NO hace tanto tiempo desde la última vez que alguien defendió el modelo del café para todos como exitoso formato para el modelo territorial y administrativo del Estado. De hecho, el mayor riesgo está en que cada vez gana más volumen el discurso del café para nadie. Un Estado centralizado que haga acopio de recursos y pueda repartirlos a conveniencia de sus propios intereses políticos. Ya lo defendía UPyD -¿se acuerdan? Sí, hombre, la versión 1.0 de Ciudadanos- y se ve que la idea hizo más fortuna que sus promotores, que no hicieron poca. Colabora en favor de asentarla la evidencia de que en el Estado hay comunidades autónomas con poco interés en asumir competencias. No les gusta el café. El ejemplo más reciente está en la propuesta de transferirles la capacidad reguladora de las licencias para empresas VTC. El ministro Ábalos ha pinchado en hueso porque, salvo la petición expresa del Gobierno vasco de asumirlo con todas sus consecuencias, incluyendo la regulación normativa, a la mayoría de gobiernos autonómicos no les apetece porque lo consideran un marrón.
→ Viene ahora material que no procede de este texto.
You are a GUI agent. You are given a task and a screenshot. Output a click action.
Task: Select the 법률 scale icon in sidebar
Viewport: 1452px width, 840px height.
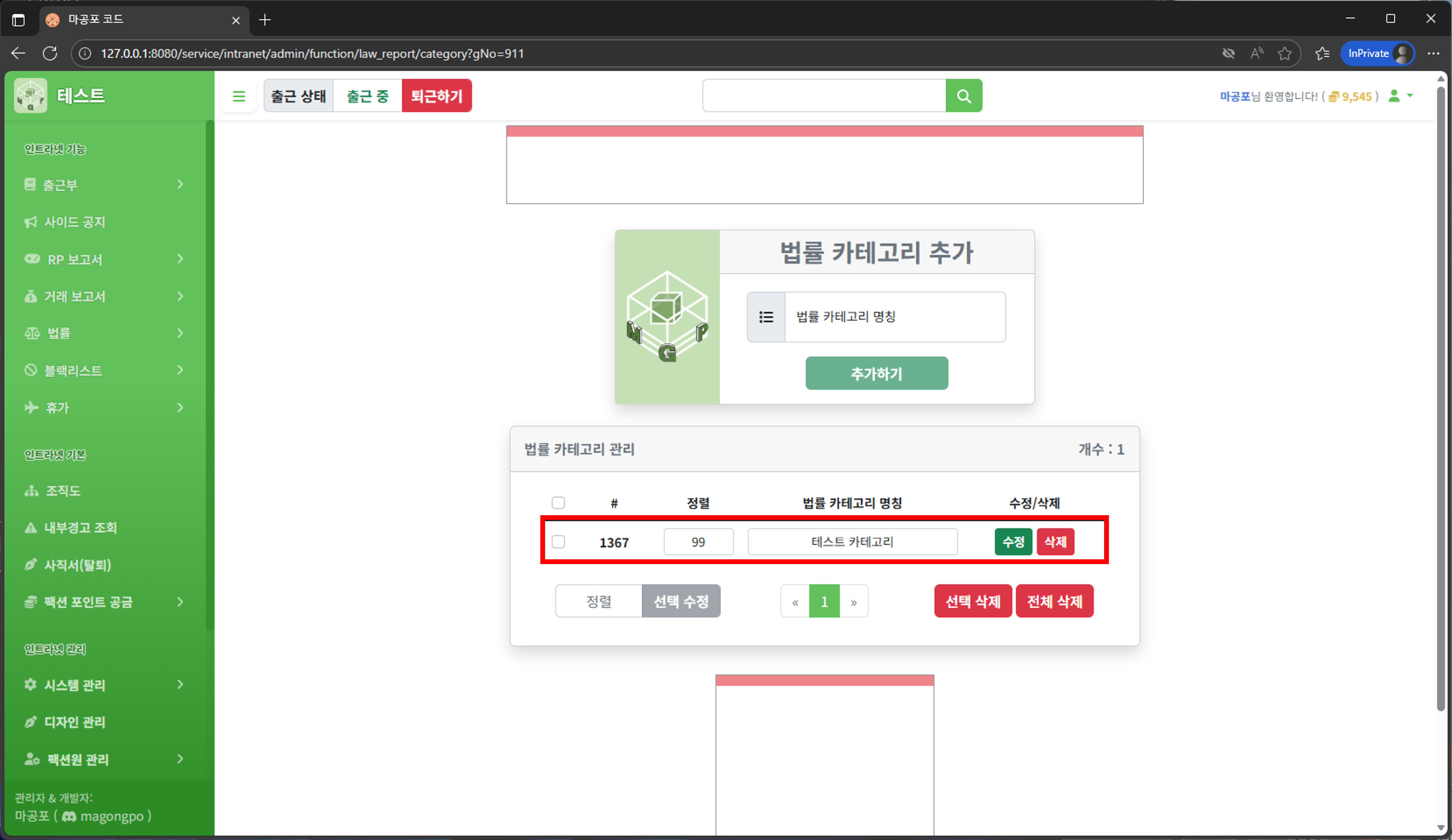(32, 333)
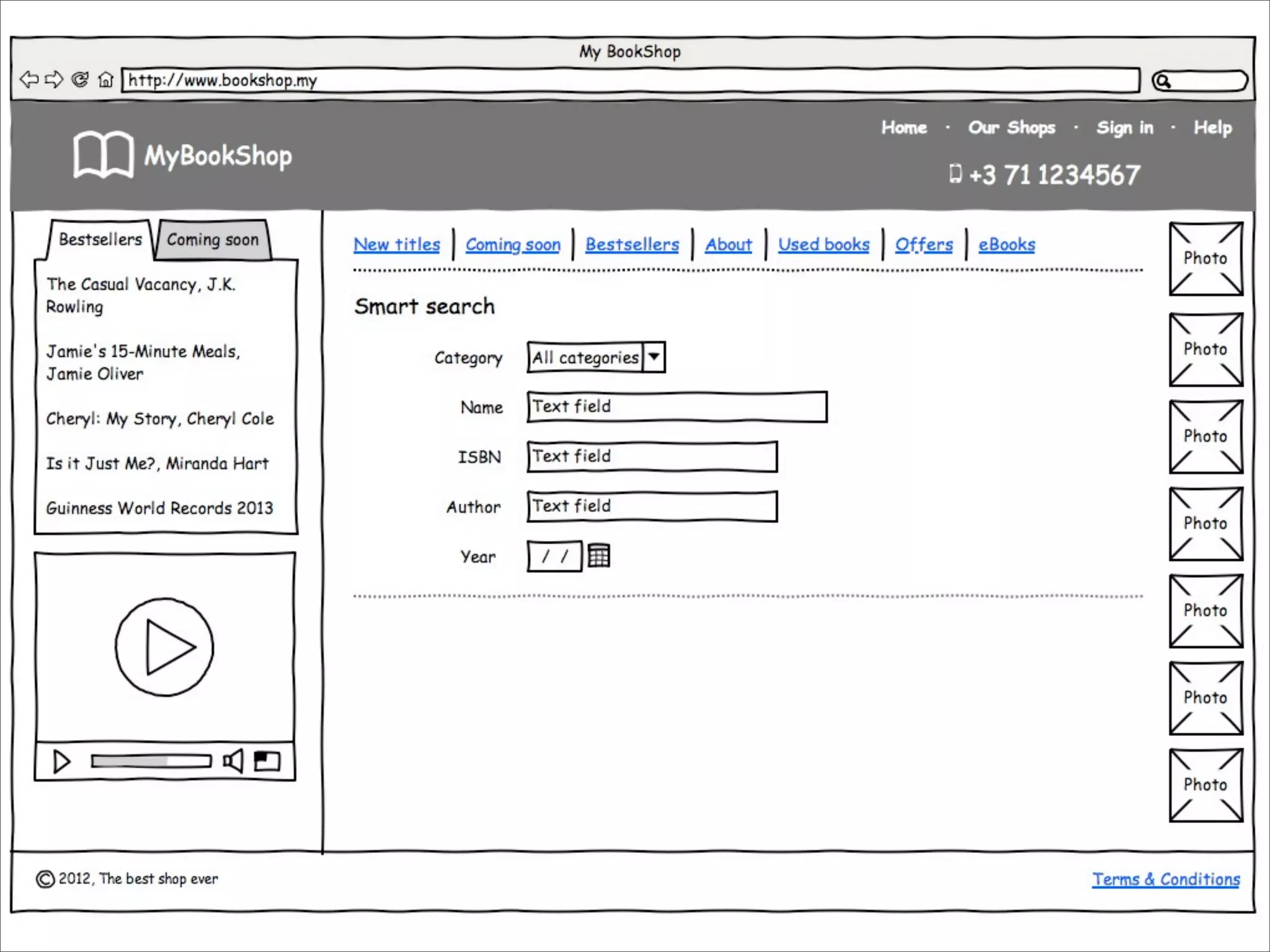Image resolution: width=1270 pixels, height=952 pixels.
Task: Click the top Photo thumbnail on right
Action: click(x=1206, y=258)
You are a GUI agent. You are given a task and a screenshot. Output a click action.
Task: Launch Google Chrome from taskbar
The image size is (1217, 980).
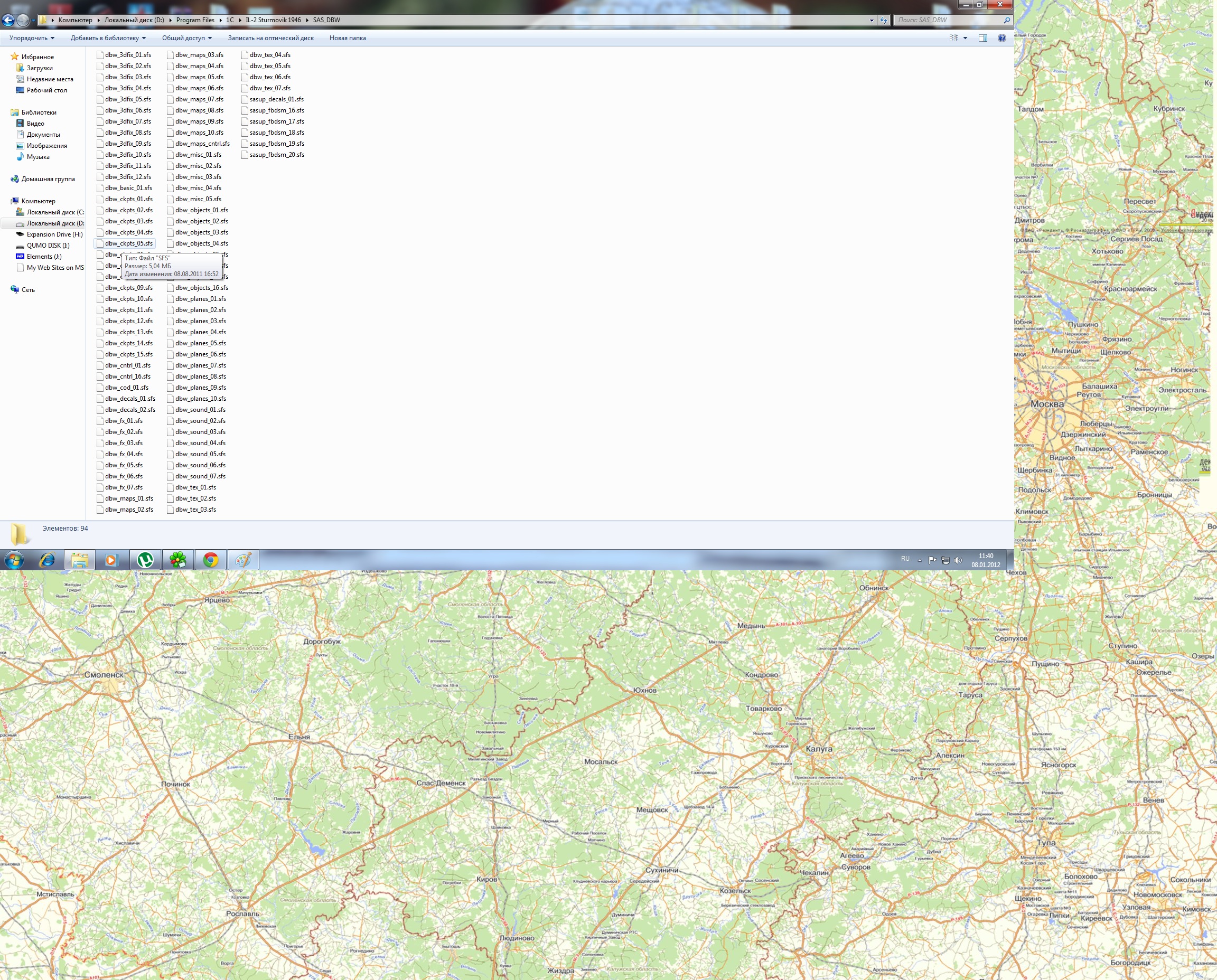coord(211,560)
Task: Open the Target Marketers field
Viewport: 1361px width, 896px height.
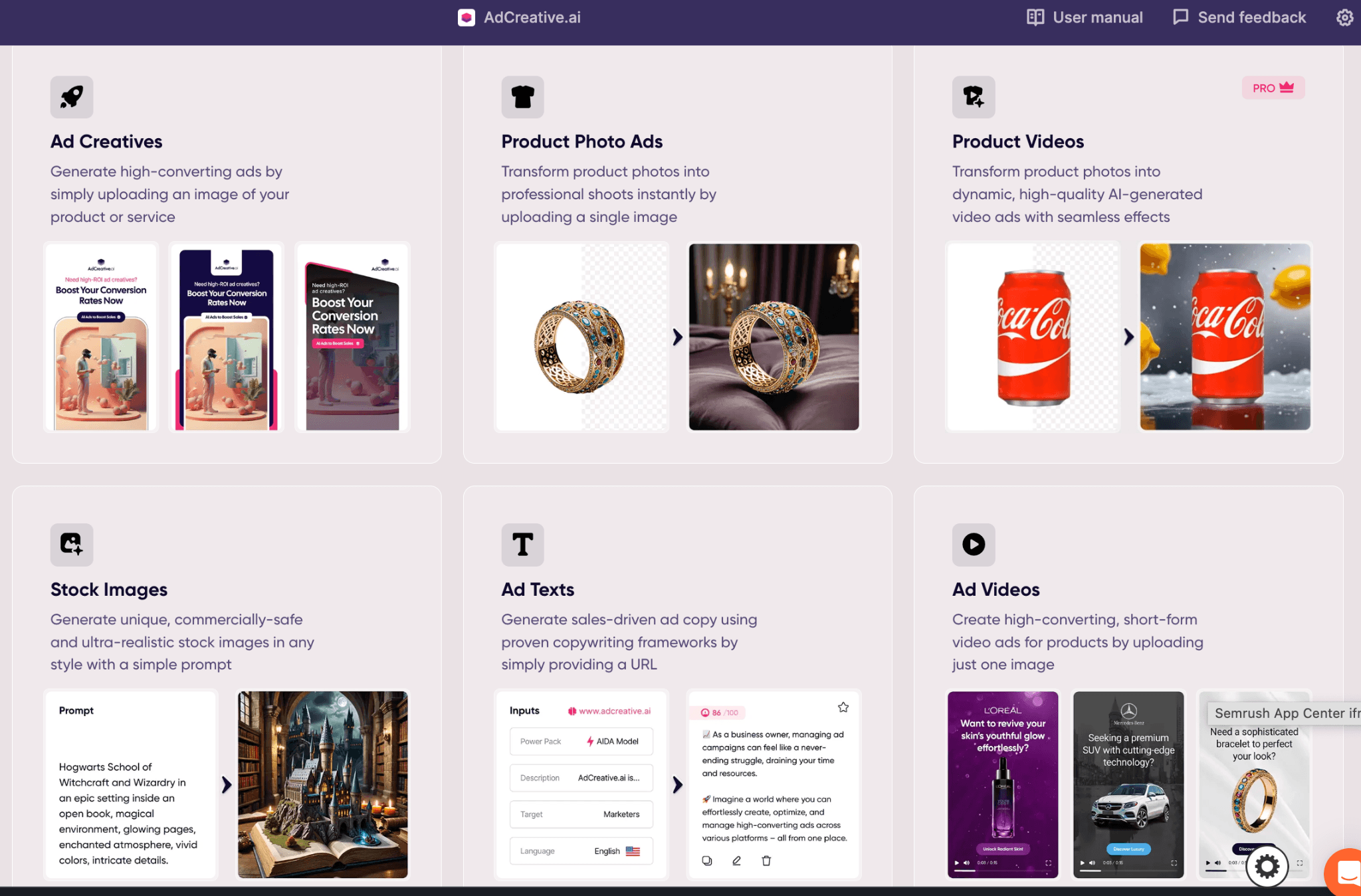Action: 581,814
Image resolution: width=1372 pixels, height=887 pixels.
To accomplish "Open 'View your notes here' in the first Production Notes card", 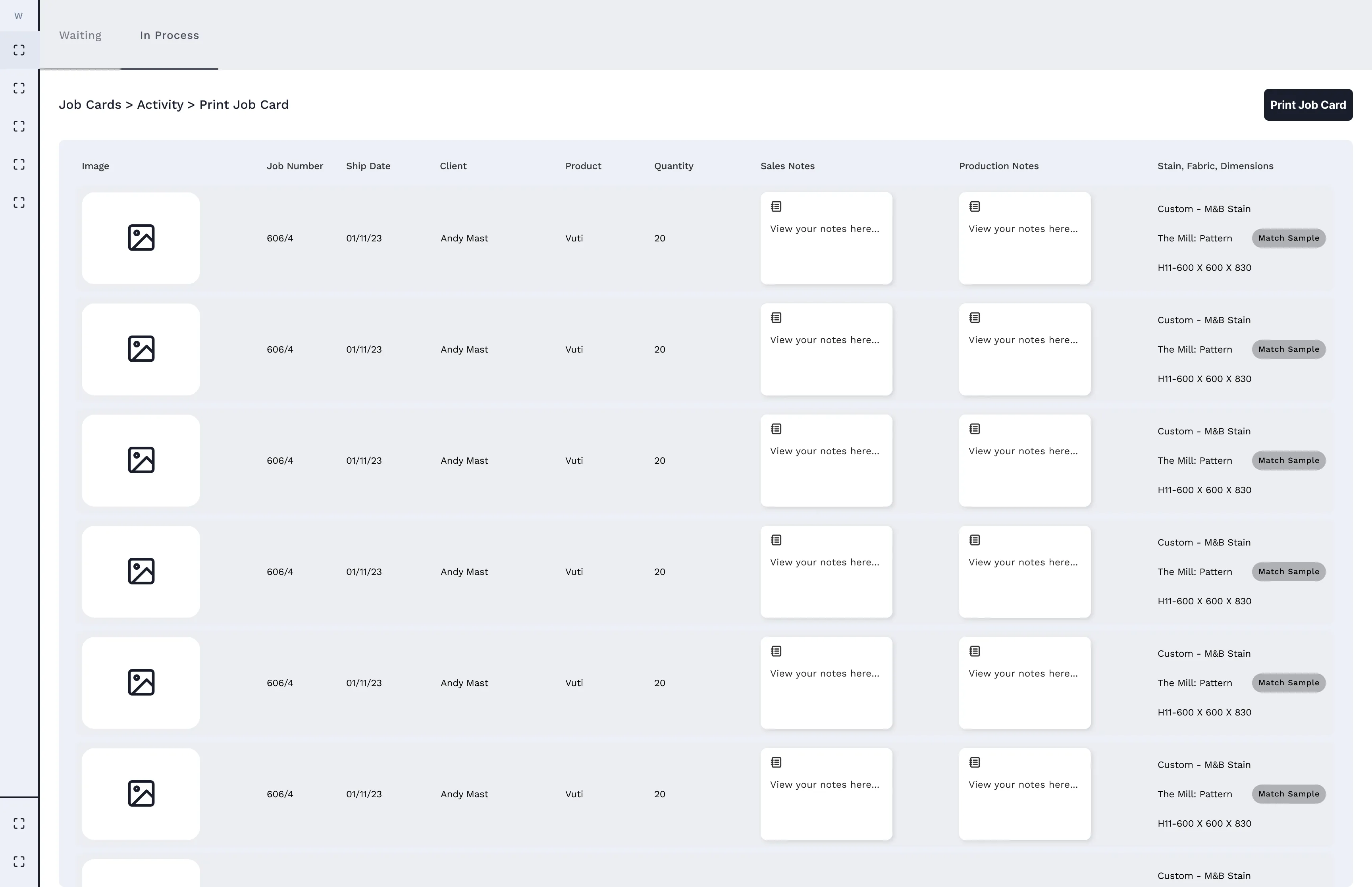I will [1024, 229].
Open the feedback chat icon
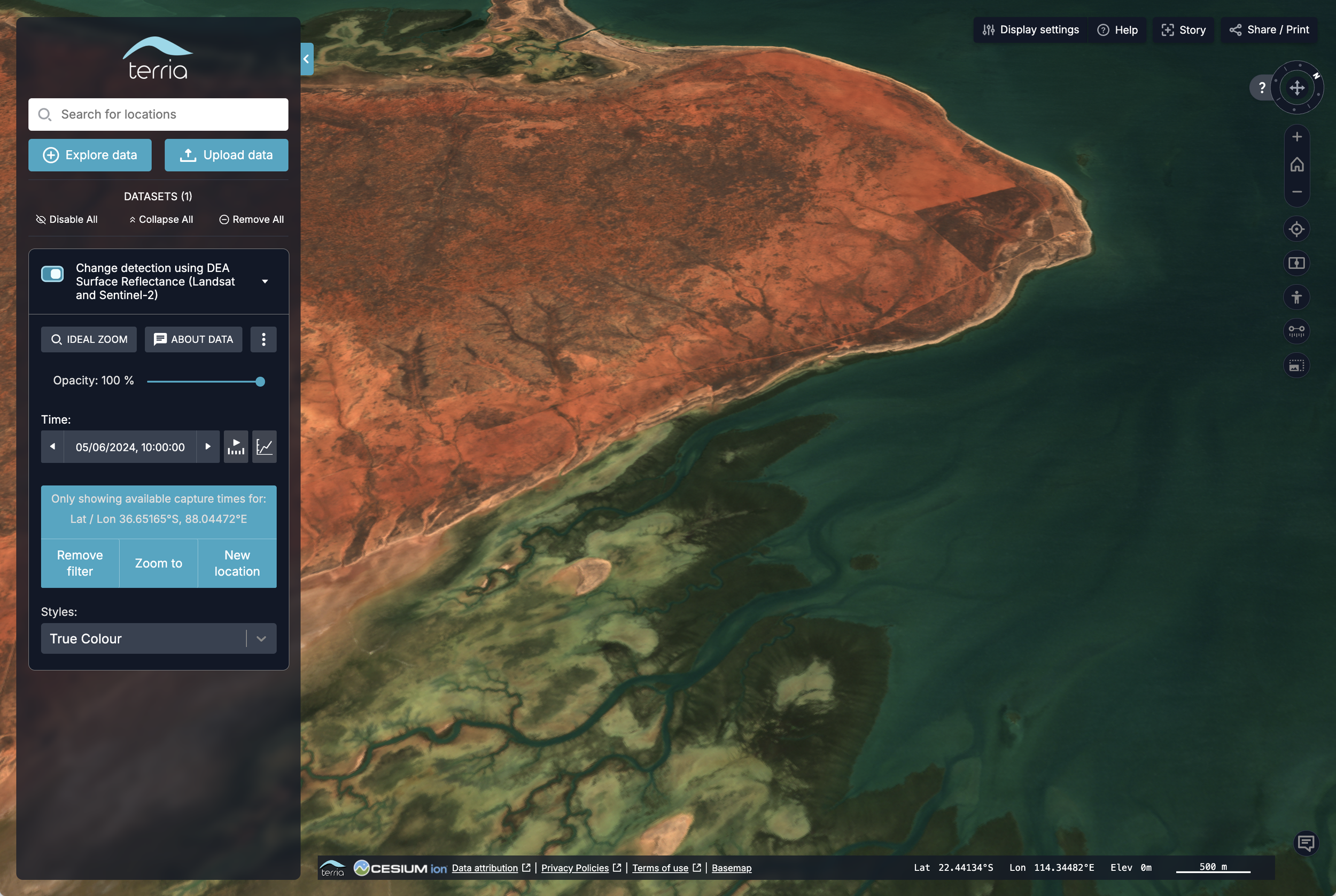 click(1306, 843)
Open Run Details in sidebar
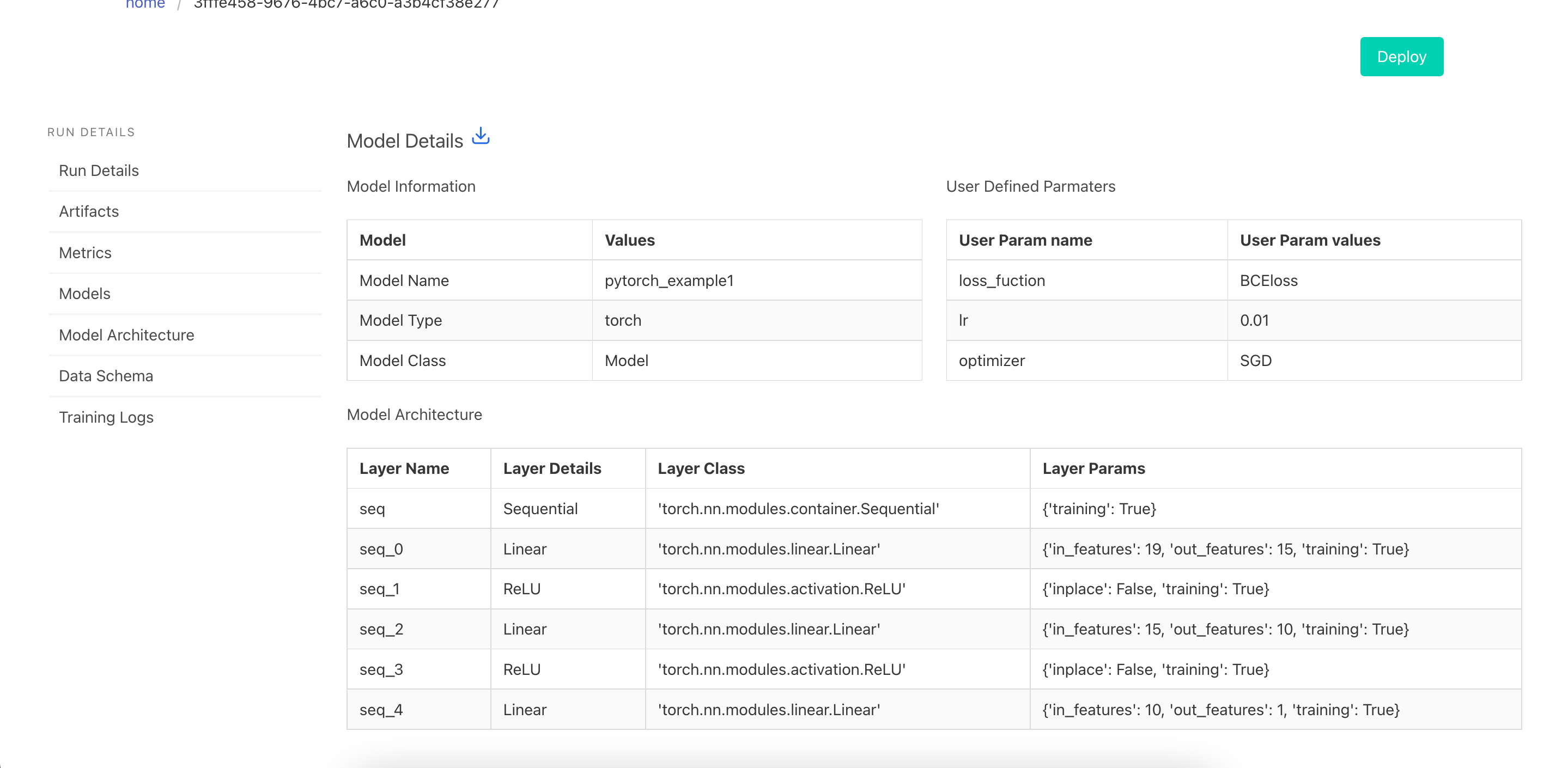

La corresponsabilidad es, efectivamente, un marrón. Asumir que la subsidiariedad es un principio contrastado de eficiencia, también. Es la versión del siglo XXI del “que inventen ellos”. A nadie se le puede obligar a ser responsable pero eso no debe impedir que quienes lo quieran ser se vean limitados en sus competencias y autogobierno por el lastre ajeno. Por eso el denostado modelo confederal debería ser tenido en cuenta. No consagra ninguna asimetría;simplemente permite a cada realidad sociopolítica hallar su espacio. Y convivir sin que haya que tomarse el café al gusto ajeno.